(Beginning of MATERIAL SHOWN)

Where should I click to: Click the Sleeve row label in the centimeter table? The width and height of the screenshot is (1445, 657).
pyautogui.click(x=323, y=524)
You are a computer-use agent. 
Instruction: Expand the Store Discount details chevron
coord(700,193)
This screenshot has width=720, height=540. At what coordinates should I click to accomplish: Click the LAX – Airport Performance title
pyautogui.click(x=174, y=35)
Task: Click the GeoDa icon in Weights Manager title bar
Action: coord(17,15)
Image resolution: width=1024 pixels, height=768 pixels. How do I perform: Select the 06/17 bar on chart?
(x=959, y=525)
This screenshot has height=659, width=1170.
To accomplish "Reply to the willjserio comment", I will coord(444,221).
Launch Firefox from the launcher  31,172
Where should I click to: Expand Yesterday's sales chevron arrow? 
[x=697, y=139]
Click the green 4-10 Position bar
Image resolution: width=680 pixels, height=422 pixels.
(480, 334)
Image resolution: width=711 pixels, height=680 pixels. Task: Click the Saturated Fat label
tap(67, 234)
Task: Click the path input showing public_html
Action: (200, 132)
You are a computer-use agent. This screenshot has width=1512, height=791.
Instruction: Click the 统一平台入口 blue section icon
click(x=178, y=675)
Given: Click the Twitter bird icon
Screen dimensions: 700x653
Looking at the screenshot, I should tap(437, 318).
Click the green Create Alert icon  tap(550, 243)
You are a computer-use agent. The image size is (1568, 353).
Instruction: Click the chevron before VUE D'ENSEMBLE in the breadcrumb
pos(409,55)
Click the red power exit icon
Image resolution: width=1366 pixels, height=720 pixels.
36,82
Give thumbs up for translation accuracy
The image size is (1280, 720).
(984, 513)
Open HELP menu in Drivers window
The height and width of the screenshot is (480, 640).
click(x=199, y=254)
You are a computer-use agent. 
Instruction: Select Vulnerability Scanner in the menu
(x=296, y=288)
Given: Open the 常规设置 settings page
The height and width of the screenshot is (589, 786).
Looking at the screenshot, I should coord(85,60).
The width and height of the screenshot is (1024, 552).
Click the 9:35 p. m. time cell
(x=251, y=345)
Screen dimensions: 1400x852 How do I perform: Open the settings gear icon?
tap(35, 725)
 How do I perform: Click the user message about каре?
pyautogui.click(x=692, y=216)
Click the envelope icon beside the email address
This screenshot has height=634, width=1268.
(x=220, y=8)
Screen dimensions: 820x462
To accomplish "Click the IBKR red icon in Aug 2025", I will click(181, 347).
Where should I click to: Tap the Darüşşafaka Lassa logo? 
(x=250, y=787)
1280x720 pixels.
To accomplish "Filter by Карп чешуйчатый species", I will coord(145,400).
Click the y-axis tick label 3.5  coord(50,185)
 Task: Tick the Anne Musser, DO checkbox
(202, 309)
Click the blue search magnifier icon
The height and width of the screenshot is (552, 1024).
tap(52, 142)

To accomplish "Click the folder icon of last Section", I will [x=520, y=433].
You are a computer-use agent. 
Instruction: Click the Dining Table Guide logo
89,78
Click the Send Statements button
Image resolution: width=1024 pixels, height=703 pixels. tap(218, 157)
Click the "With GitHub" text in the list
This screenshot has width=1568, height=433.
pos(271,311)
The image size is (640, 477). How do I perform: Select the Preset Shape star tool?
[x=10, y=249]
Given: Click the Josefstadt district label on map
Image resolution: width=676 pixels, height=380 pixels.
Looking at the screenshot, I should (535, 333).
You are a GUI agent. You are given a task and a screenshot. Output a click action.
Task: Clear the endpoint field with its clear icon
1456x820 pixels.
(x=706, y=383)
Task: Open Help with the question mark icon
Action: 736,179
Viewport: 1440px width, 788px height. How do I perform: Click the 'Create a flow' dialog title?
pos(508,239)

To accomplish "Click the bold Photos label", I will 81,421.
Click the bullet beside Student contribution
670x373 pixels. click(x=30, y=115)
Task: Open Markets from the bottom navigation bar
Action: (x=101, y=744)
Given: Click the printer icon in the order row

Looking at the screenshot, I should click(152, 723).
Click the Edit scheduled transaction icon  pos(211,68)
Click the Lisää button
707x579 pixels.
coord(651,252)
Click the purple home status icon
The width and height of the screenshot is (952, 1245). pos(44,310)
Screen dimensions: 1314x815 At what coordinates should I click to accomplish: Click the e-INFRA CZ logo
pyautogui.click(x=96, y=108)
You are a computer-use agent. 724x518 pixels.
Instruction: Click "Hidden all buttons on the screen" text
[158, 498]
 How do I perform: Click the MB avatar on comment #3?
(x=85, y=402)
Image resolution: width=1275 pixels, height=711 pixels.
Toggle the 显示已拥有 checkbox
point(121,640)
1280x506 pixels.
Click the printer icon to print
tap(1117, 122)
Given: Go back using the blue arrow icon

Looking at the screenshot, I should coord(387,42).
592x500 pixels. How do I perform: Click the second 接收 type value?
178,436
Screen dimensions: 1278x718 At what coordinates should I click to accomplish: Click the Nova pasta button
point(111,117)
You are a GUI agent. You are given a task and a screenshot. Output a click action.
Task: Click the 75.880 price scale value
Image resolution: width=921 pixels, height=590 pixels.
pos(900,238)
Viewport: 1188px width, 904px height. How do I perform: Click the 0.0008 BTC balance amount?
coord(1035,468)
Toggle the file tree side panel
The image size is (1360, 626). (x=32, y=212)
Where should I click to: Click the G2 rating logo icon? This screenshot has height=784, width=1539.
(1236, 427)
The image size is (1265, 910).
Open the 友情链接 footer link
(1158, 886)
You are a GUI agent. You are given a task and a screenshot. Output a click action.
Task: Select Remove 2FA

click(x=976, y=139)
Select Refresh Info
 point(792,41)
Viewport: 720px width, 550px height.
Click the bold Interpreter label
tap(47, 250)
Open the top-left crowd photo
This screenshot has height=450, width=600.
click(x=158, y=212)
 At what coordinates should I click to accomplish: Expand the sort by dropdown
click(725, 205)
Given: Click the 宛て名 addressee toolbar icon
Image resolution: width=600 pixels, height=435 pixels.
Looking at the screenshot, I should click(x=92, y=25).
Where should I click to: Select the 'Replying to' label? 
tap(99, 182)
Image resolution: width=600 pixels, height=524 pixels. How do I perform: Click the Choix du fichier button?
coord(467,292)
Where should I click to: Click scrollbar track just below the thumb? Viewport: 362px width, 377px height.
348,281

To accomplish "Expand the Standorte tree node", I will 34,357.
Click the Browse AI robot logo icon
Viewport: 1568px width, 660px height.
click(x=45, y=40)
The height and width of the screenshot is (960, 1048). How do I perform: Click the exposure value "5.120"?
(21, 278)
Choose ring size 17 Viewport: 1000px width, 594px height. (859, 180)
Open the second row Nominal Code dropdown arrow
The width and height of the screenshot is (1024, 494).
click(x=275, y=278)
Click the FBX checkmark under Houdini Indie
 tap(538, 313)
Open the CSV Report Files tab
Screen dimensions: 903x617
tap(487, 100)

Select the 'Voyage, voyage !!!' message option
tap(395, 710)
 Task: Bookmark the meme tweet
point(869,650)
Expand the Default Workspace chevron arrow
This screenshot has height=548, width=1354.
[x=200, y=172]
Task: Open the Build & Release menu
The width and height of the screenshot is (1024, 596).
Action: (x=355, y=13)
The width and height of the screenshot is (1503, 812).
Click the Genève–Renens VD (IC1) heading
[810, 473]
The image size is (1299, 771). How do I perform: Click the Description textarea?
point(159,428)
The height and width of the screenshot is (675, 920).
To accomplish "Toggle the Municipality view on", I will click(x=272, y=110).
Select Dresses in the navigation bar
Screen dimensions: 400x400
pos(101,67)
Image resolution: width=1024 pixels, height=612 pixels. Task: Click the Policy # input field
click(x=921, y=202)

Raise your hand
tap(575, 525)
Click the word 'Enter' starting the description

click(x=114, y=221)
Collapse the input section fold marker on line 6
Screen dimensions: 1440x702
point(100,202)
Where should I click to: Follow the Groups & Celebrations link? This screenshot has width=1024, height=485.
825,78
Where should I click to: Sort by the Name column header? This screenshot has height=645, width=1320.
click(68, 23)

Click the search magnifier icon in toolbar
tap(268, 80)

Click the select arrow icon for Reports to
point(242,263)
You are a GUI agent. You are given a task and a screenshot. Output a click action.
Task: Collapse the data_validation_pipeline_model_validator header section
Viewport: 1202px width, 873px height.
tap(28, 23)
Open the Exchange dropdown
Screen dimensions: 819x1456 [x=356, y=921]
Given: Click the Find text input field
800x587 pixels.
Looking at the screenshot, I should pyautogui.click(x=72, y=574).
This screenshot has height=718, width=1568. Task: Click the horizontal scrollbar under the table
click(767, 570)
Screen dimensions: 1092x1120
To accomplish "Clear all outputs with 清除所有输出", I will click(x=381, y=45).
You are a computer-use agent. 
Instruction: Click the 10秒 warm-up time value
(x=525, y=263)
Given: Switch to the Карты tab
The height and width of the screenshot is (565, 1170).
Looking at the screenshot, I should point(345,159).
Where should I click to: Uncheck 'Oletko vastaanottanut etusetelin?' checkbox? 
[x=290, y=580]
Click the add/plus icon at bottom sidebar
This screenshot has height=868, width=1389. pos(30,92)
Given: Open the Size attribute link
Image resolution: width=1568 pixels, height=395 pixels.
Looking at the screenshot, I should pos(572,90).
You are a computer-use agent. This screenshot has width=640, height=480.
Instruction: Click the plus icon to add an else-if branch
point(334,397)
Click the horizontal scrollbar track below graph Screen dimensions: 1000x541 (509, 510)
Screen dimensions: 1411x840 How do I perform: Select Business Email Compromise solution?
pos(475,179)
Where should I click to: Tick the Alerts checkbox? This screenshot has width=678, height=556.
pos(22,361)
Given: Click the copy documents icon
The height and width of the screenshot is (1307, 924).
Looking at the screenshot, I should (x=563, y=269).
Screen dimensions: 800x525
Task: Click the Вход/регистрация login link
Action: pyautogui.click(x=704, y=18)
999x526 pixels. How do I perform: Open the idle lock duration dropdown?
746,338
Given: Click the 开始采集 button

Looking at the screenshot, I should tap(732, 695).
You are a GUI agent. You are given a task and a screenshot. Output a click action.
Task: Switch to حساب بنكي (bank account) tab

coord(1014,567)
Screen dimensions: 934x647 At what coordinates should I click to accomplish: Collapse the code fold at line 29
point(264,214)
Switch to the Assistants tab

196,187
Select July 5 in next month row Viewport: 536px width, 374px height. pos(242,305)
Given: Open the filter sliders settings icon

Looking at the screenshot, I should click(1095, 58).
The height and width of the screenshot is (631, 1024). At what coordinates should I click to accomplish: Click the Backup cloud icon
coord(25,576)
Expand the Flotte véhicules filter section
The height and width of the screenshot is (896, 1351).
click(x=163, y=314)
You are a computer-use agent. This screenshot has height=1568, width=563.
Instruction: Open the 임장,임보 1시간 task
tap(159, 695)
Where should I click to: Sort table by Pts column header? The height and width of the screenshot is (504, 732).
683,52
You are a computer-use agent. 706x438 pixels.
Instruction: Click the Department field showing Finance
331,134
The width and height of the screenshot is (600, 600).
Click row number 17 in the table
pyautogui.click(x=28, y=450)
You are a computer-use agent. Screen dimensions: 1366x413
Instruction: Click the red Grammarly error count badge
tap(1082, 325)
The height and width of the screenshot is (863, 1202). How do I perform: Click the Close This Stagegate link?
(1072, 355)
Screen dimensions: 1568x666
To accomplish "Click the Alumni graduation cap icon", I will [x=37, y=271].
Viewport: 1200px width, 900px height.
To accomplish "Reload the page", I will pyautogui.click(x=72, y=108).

(End of MATERIAL SHOWN)

EXERCISE INSTRUCTIONS = Copy out, from the records above, every line that holds the string "page".

TASK ANSWER =
Given: Open the 常规设置 settings page
To accomplish "Reload the page", I will pyautogui.click(x=72, y=108).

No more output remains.